Though the folk opera was years in the making, its numerous references to drowned women and nature in upheaval give the project an undeniably topical frisson.

"In so much of Rusalki imagery, these women are naked and wet, coming up through the earth," Chang says during a post-rehearsal round-table interview at Lake Merritt Church with Sadovska, Kitka Artistic Director Shira Cion and co-director Juliana Graffagna. "When Mariana arrived here, the bodies were literally floating in the water in New Orleans. And here's this music talking about the waves, and this daughter calling to her dead mother, 'Can you come to me, can you come to me?' And the mother is saying, 'I cannot cross. There's earth in my lungs.' We've had a couple of rehearsals where everyone just stops in wonder."

Even before Katrina hit, Kitka saw the project through an environmental lens, conscious of the fact that many of the songs hail from villages stricken by the world's worst nuclear accident.

"The region where Rusalki are still alive in the Ukraine is still affected by Chernobyl," says Sadovska. "Kitka and Ellen's intuition that the project had to be connected somehow to the environment was right. The oldest pre-Christian rituals are from this place that neither fascism nor communism managed to destroy, but was devastated by ecological disaster."

Rather than devise a linear narrative, Chang felt that "The Rusalka Cycle" could be carried by the emotional force of the music. With lighting by Jack Carpenter, spare sets and evocative costumes, the production is designed to travel light, so that Kitka can take it on the road. The women's voices will be accompanied by minimal instrumentation of cello and percussion.

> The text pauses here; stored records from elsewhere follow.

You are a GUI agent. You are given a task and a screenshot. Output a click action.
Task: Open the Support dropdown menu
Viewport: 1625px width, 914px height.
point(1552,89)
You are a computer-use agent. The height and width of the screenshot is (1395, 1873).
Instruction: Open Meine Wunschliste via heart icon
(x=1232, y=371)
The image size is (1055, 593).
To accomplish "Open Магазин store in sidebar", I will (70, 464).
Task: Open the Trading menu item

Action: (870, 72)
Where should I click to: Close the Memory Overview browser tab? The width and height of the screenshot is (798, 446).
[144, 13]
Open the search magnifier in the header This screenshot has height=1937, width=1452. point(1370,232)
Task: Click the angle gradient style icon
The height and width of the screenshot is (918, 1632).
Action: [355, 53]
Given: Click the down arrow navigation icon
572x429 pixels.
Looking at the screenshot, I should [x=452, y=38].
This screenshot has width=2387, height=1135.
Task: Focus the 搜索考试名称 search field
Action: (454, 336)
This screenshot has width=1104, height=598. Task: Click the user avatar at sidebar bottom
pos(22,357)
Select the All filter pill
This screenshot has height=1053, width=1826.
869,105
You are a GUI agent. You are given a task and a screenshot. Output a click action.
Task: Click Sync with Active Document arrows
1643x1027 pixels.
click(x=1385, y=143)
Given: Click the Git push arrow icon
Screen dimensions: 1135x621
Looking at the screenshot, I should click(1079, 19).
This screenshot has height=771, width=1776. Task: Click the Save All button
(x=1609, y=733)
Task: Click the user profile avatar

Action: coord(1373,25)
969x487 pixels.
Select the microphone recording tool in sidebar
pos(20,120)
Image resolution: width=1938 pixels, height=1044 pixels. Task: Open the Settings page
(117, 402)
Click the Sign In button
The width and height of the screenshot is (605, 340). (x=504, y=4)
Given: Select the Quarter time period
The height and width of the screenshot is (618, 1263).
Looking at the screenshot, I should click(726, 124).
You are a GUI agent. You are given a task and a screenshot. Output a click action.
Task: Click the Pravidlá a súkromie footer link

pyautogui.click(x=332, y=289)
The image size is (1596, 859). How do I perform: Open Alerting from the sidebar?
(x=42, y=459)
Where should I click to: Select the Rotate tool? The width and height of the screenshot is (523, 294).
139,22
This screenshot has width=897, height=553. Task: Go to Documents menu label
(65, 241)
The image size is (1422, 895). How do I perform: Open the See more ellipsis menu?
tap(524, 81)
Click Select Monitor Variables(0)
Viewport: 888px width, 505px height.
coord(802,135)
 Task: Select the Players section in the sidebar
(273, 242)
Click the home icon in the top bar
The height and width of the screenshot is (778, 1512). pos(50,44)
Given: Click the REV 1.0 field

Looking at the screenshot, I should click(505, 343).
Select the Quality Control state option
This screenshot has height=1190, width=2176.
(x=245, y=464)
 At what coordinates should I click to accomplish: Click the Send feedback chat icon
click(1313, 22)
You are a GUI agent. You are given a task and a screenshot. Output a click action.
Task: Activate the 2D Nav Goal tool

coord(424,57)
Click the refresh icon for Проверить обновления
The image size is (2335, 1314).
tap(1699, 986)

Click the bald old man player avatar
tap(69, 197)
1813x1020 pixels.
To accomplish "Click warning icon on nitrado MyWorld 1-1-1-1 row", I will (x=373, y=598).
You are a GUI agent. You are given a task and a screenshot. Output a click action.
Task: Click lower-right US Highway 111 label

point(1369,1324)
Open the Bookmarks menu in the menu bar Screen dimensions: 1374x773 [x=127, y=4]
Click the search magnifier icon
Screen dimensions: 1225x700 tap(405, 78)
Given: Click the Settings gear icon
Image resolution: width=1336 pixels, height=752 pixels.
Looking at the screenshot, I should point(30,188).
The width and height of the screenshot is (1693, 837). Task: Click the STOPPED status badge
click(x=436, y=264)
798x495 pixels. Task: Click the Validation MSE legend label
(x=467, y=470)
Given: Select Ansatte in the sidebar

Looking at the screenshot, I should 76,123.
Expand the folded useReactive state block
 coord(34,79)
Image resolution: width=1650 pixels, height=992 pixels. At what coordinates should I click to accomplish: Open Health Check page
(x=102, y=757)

The ensemble, which celebrated its 25th anniversary last month with a gala concert featuring some 30 former Kitka members, established its international reputation by bringing a contemporary perspective to the sumptuous harmonies, striking dissonances and angular rhythms of songs from Slavic, Balkan, Baltic and other Eastern European lands.

"Part of the impulse of this project was to make a piece about Kitka, who we are as American artists doing music from the other side of the world, that isn't necessarily our native folk music, but speaks to us really strongly," says Cion. Seeds for the "Rusalka" project were planted when Cion heard a 1997 Cal Performances program "A Russian Village Festival" that included one song about the Rusalki. The powerful imagery and music stuck with her, and after years of grant writing and several false starts, an international search for a composer led to Sadovska.

Now living in Cologne, Germany, Sadovska spent a dozen years doing field research in Ukraine, gathering songs and rituals in rural villages. Once she signed on with Kitka, Sadovska insisted that Chang and the group travel with her to Ukraine to experience the music and rituals firsthand. There's been a revival of interest in Ukraine's dwindling folk culture since the nation gained independence with the Soviet Union's breakup. When the Kitka entourage arrived in the village of Havronshchyna for Provedu Rusalok, a ritual in which the old women of the village lead the Rusalki back to their underworld homes, they joined a throng of observers, including a TV crew from Kiev and several ornery ethnomusicologists.

"There were a couple of times where I thought about Zora Neale Hurston saying that when the anthropologists arrive, the spirit departs," Chang says. "I kept having the feeling that now that we're here, the Rusalki have gone back under the earth. But as the evening went on and the eight grandmothers started singing, it was magic."

Thousands of women across the region used to participate in the Provedu Rusalok ritual, but the passing of the old generation and the evacuations forced by the 1986 Chernobyl disaster meant that the Rusalka songs were on the verge of fading into memory. Kitka's arrival seemed to bolster the grandmothers, as Sadovska had taught the ensemble several of the Rusalka songs.

"That was part of the miracle which makes Kitka different from all the tourists," Sadovska says. "Even though Kitka came from far away, from America, they knew the songs. As the grandmothers were ending a verse, they were so thankful and happy their voices were supported with these young voices."